Advanced macro edges use cases

When defining macro edges, one may freely use other compiler query functionality, such as @recurse, @filter, @tag, and so on. Here is a more complex macro edge definition that relies on such more advanced features to define an edge that connects Animal vertices to their siblings who are both older and have a higher net worth:

from graphql_compiler.macros import register_macro_edge

macro_edge_definition = '''
{
    Animal @macro_edge_definition(name: "out_Animal_RicherOlderSiblings") {
        net_worth @tag(tag_name: "self_net_worth")
        out_Animal_BornAt {
            event_date @tag(tag_name: "self_birthday")
        }
        in_Animal_ParentOf {
            out_Animal_ParentOf @macro_edge_target {
                net_worth @filter(op_name: ">", value: ["%self_net_worth"])
                out_Animal_BornAt {
                    event_date @filter(op_name: "<", value: ["%self_birthday"])
                }
            }
        }
    }
}'''
macro_edge_args = {}

register_macro_edge(your_macro_registry_object, macro_edge_definition, macro_edge_args)

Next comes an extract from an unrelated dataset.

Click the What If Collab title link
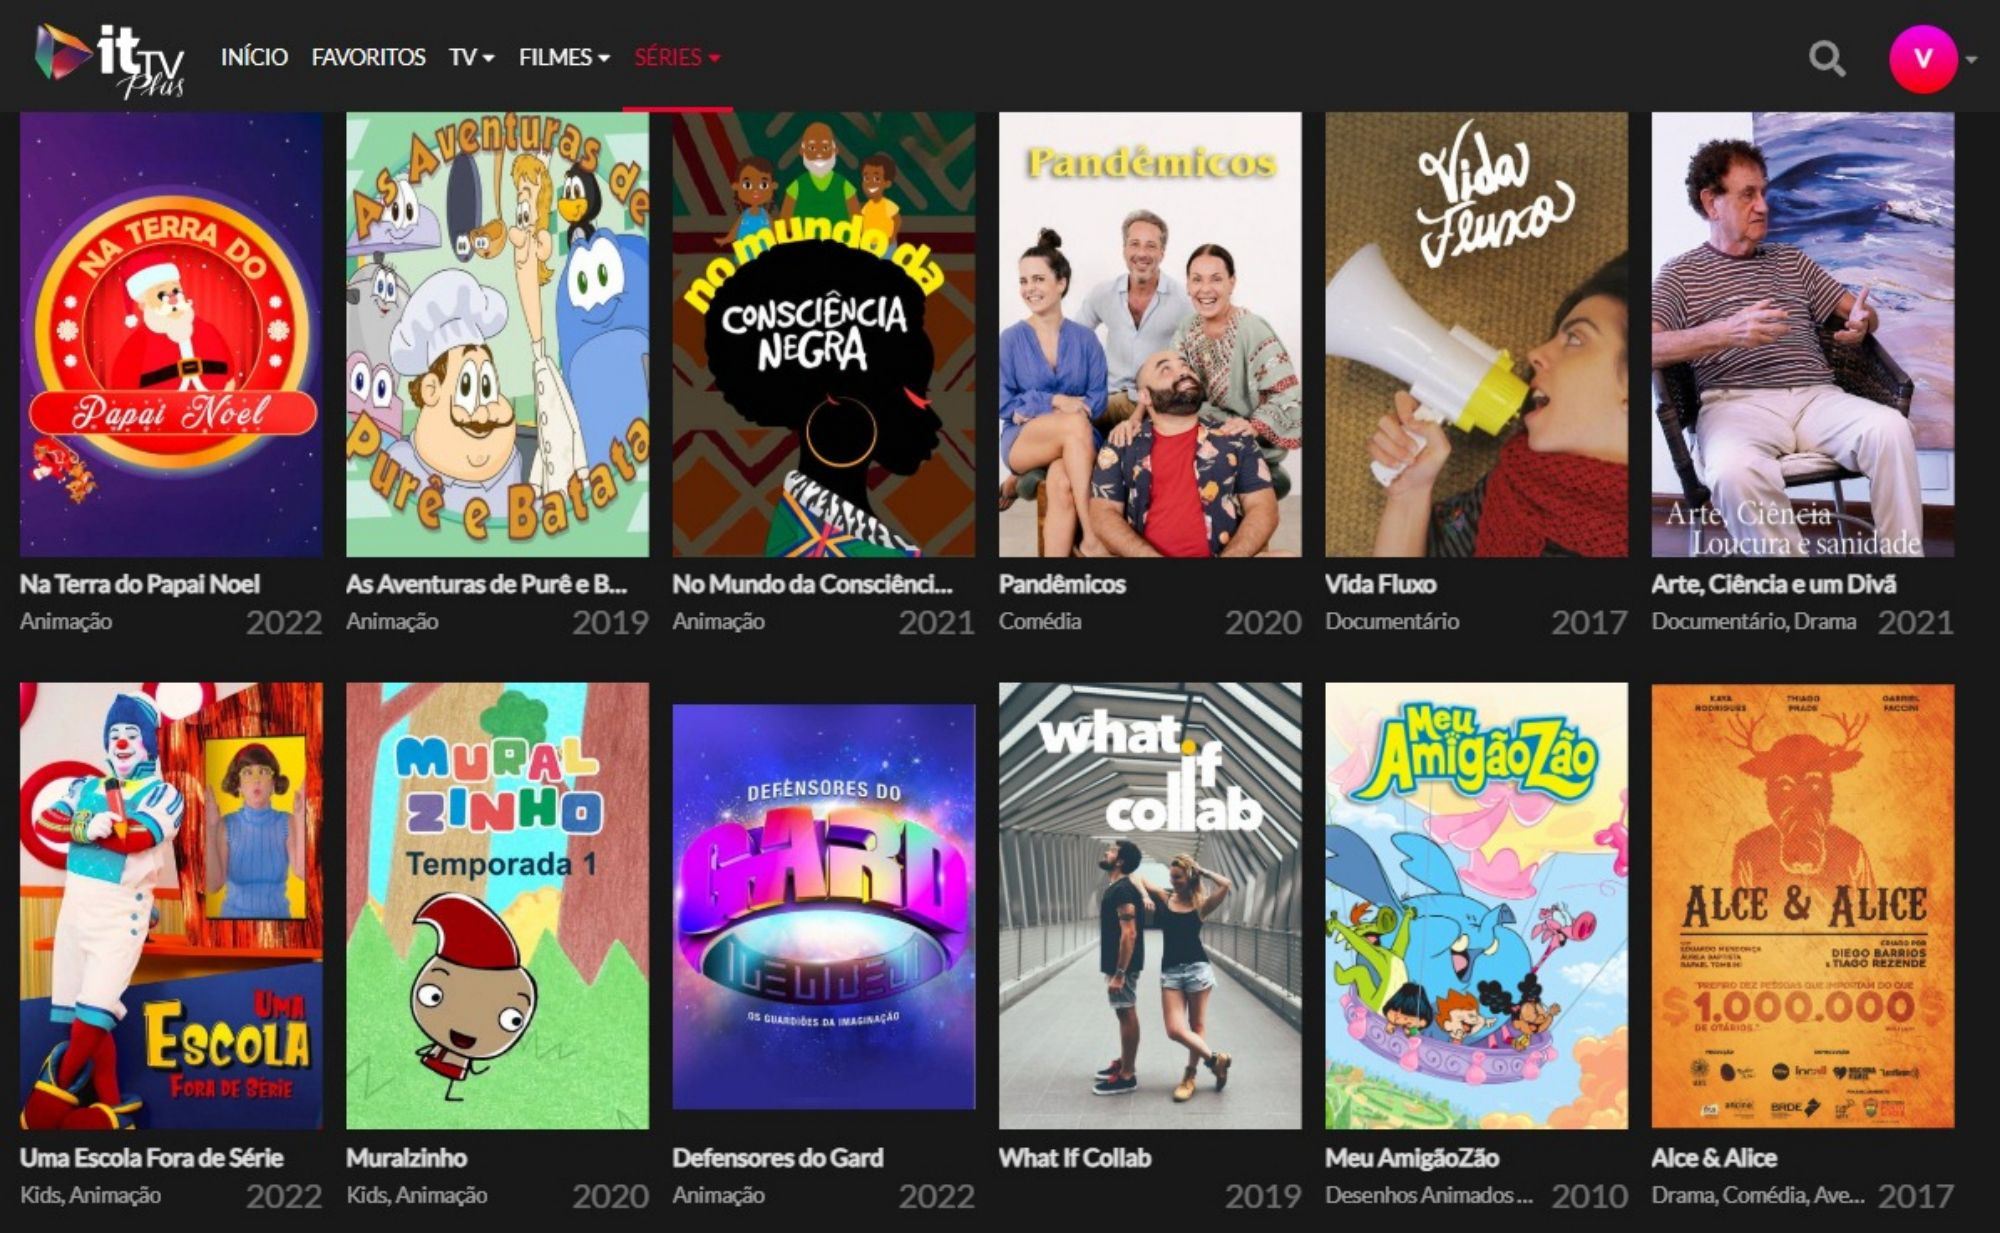This screenshot has width=2000, height=1233. point(1075,1158)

Similarly, macro edge definitions are also able to use runtime parameters in their @filter directives, by simply including the runtime parameters needed by the macro edge in the call to register_macro_edge(). The following example defines a macro edge connecting Animal vertices to their grandchildren that go by the name of “Nate”.

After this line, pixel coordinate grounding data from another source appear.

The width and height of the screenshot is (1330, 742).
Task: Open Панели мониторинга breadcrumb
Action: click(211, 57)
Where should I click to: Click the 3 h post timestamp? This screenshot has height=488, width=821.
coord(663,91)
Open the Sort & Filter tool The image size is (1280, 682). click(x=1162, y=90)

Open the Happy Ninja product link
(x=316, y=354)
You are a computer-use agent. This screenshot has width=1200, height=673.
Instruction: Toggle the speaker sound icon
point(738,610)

macro_edge_definition = '''
{
    Animal @macro_edge_definition(name: "out_Animal_GrandchildrenCalledNate") {
        out_Animal_ParentOf {
            out_Animal_ParentOf @filter(op_name: "name_or_alias", value: ["$nate_name"])
                                @macro_edge_target {
                uuid
            }
        }
    }
}'''
macro_edge_args = {
    'nate_name': 'Nate',
}

register_macro_edge(your_macro_registry_object, macro_edge_definition, macro_edge_args)

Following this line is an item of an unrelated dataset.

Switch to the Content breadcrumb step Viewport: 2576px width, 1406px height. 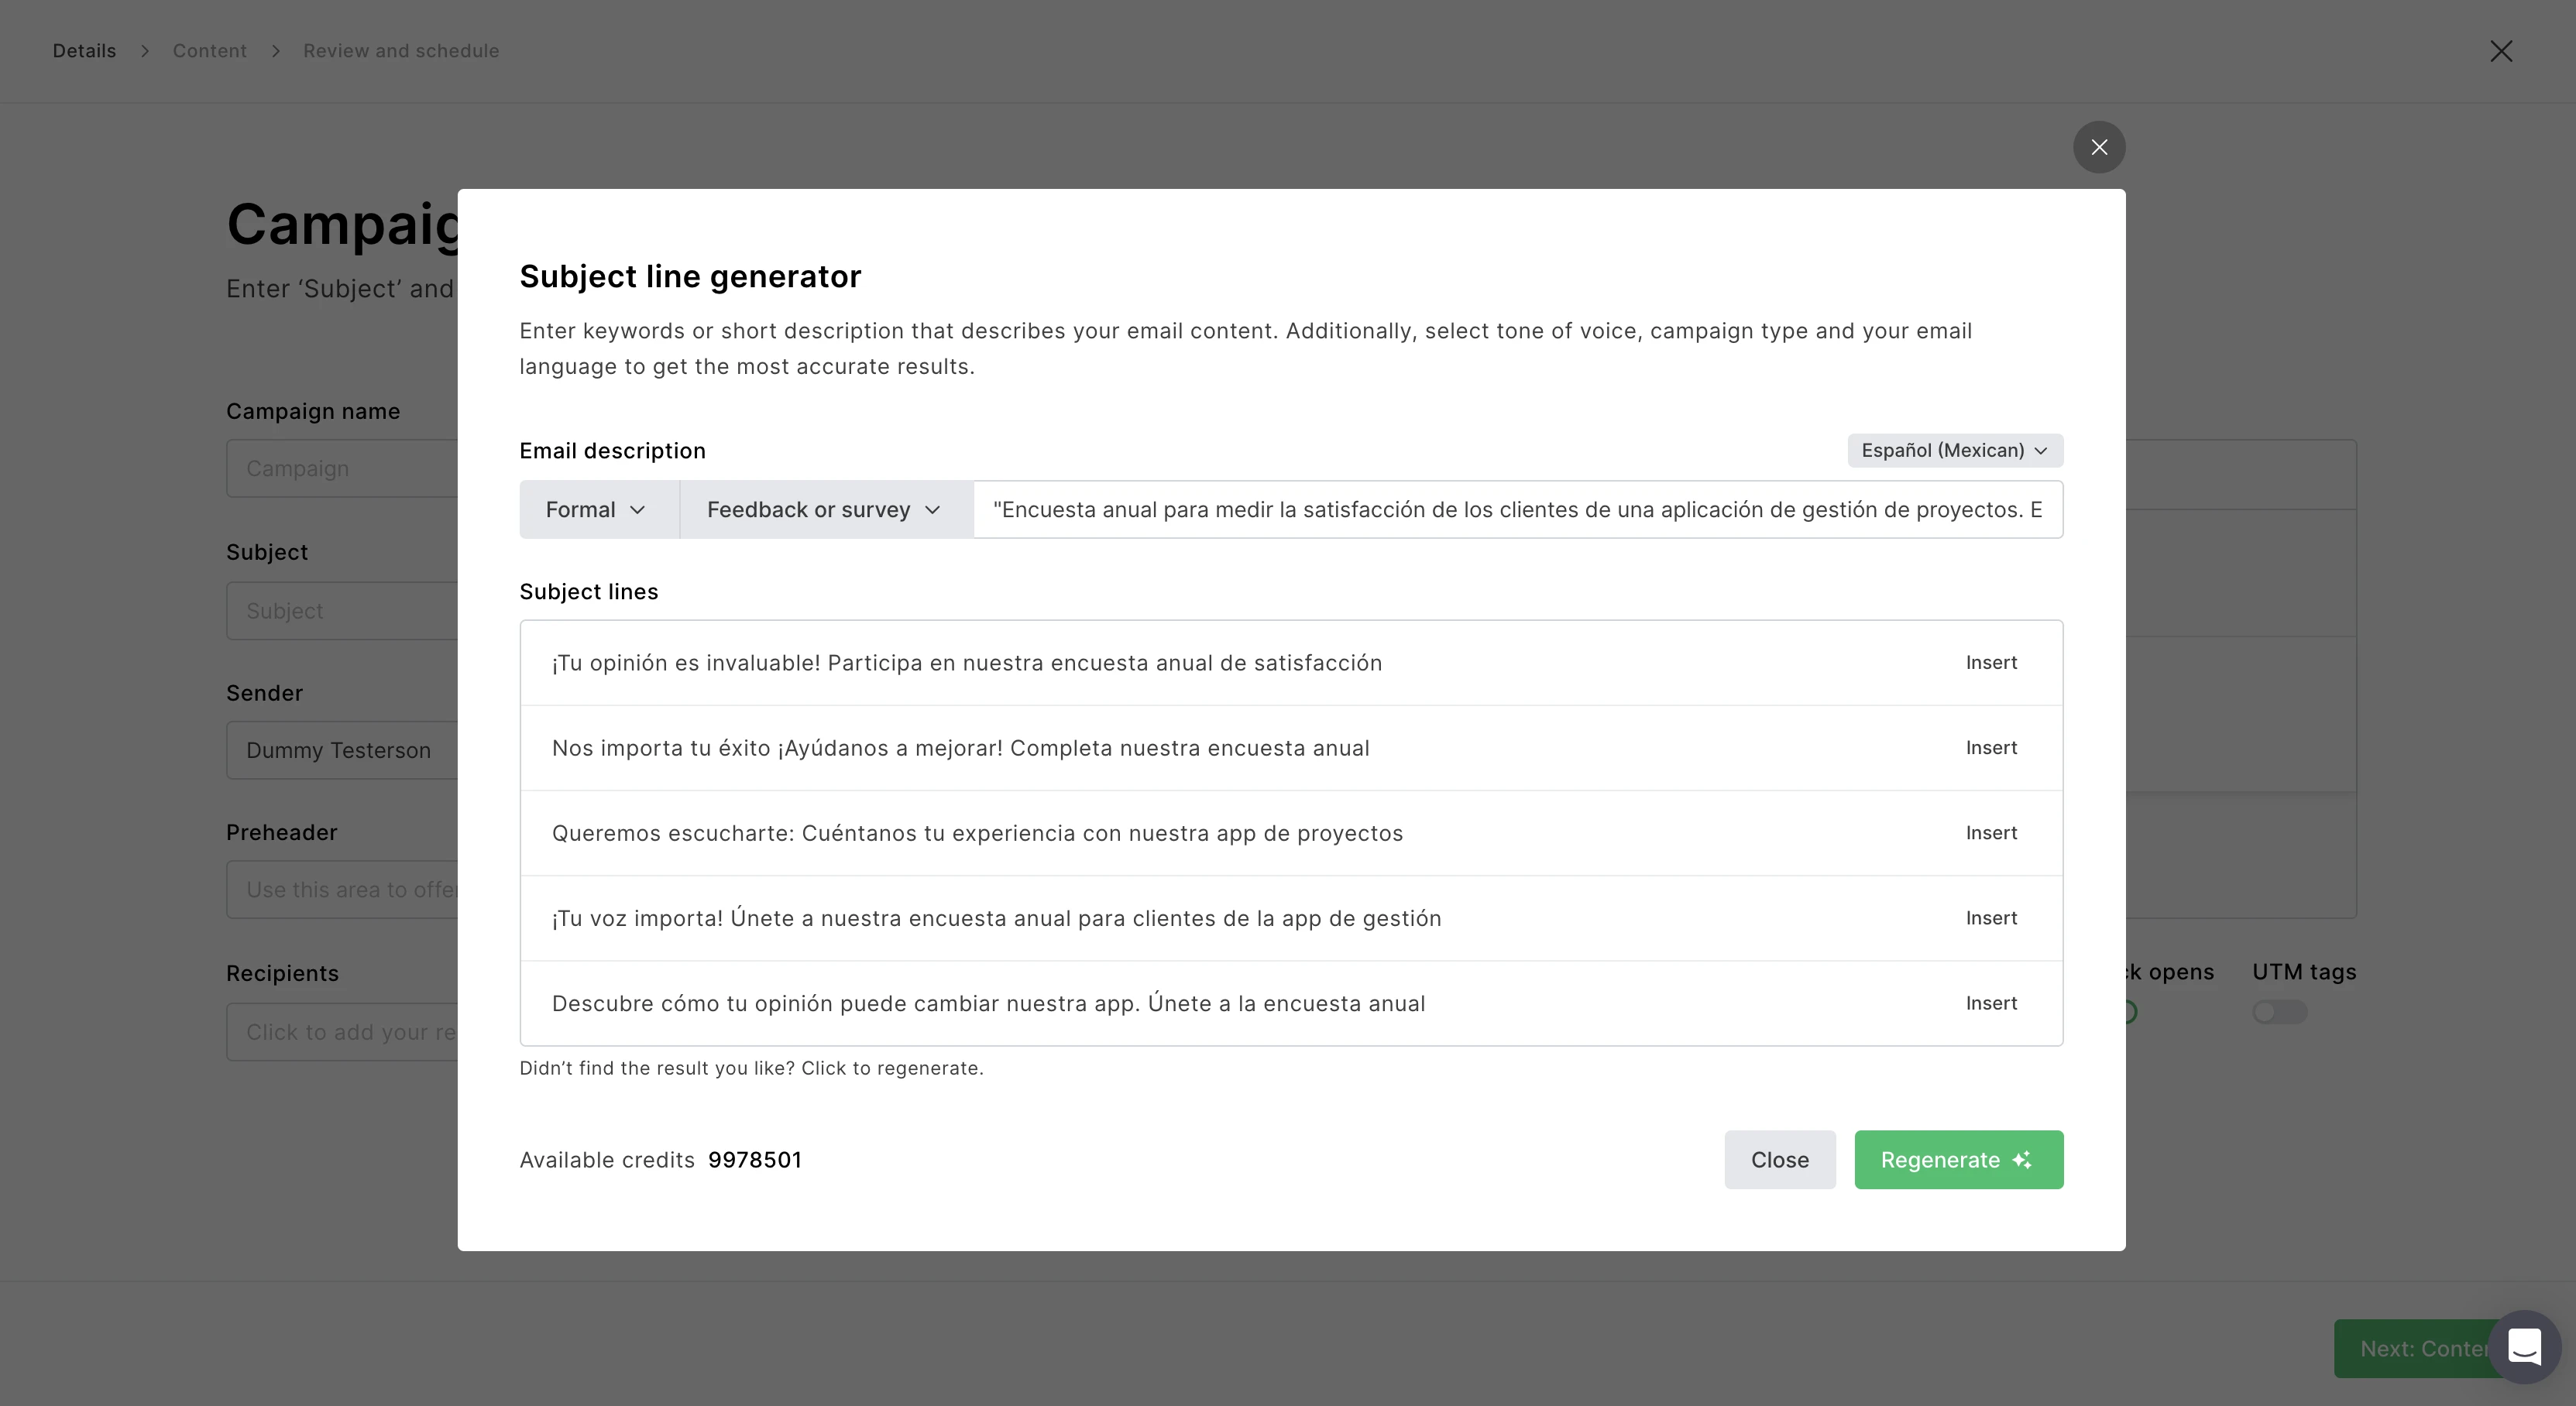point(209,51)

When a GraphQL query uses this macro edge, the perform_macro_expansion() function will automatically ensure that the macro edge’s arguments become part of the expanded query’s arguments:

query = '''{
    Animal {
        name @output(out_name: "animal_name")
        out_Animal_GrandchildrenCalledNate {
            uuid @output(out_name: "grandchild_id")
        }
    }
}'''
args = {}
schema_with_macros = get_schema_with_macros(macro_registry)
expanded_query, new_args = perform_macro_expansion(
      macro_registry, schema_with_macros, query, args)

print(expanded_query)
# Prints out the following query:
# {
#     Animal {
#         name @output(out_name: "animal_name")
#         out_Animal_ParentOf {
#             out_Animal_ParentOf @filter(op_name: "name_or_alias", value: ["$nate_name"]) {
#                 uuid @output(out_name: "grandchild_id")
#             }
#         }
#     }
# }

print(new_args)
# Prints out the following arguments:
# {'nate_name': 'Nate'}

Constraints and rules for macro edge definitions

  • Macro edge definitions cannot use other macros as part of their definition.
  • A macro definition contains exactly one @macro_edge_definition and one @macro_edge_target directive. These directives can only be used within macro edge definitions.
  • The @macro_edge_target cannot be at or within a scope marked @fold or @optional.
  • The scope marked @macro_edge_target cannot immediately contain a type coercion. Instead, place the @macro_edge_target directive at the type coercion itself instead of on its enclosing scope.
  • Macros edge definitions cannot contain uses of @output or @output_source.

Constraints and rules for macro edge usage

  • The @optional and @recurse directives cannot be used on macro edges.
  • During the process of macro edge expansion, any directives applied on the vertex field belonging to the macro edge are applied to the vertex field marked with @macro_edge_target in the macro edge’s definition.

In the future, we hope to add support for using @optional on macro edges. We have opened a GitHub issue to track this effort, and we welcome contributions!